Action item - Although the listing below holds pictures, reproduce only its lines from the one containing "Return to Homepage (410, 649)" through the last, exactly and without them.

The input -
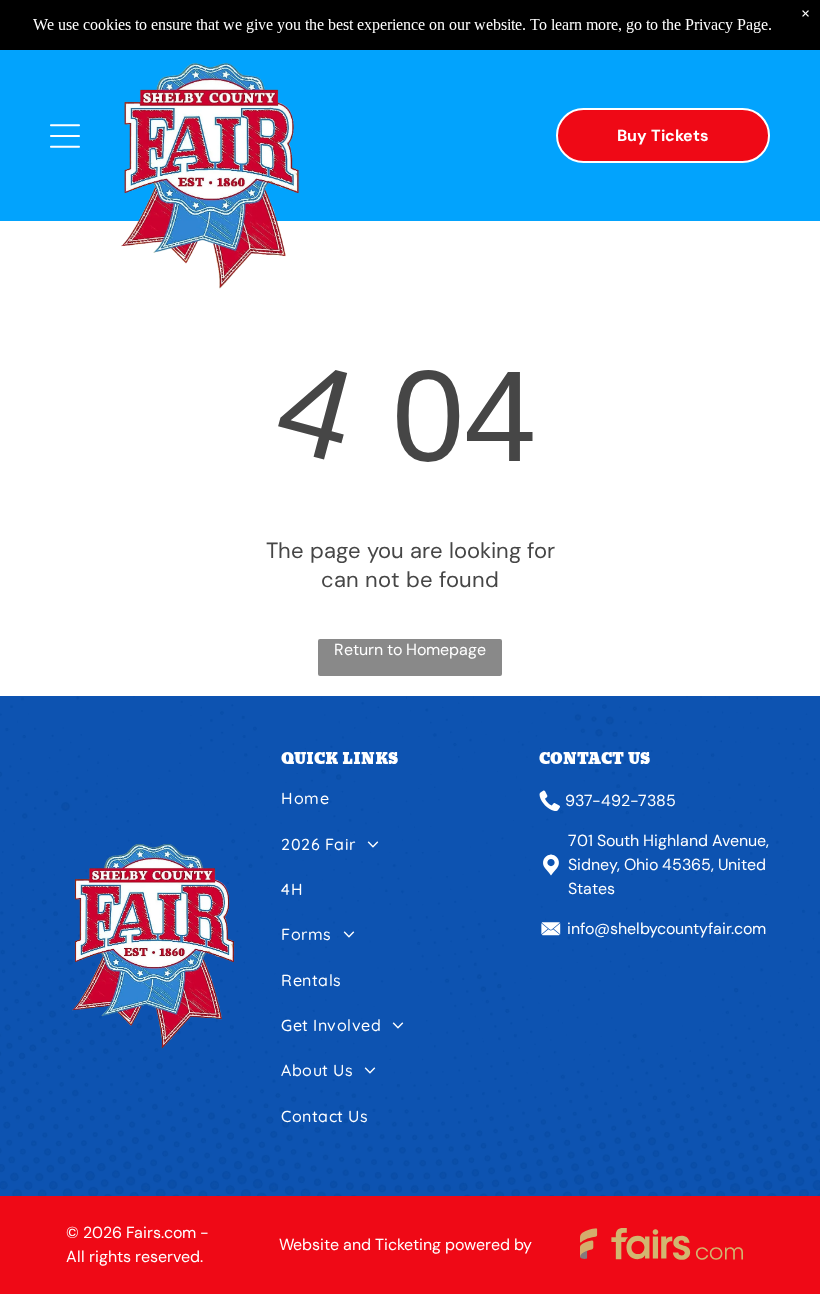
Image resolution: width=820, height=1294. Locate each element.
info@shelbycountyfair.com (666, 928)
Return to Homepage (410, 649)
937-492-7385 (620, 800)
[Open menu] (65, 136)
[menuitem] (403, 805)
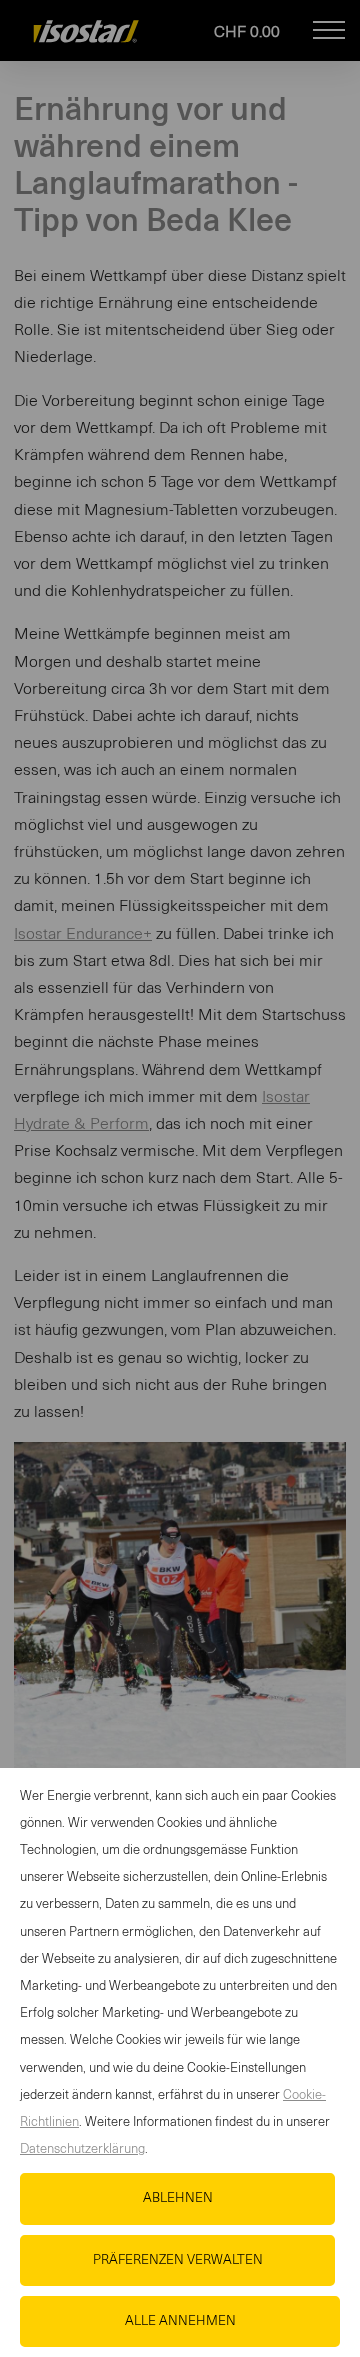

Task result -
Return to Homepage (410, 649)
937-492-7385 (620, 800)
[Open menu] (65, 136)
[menuitem] (403, 805)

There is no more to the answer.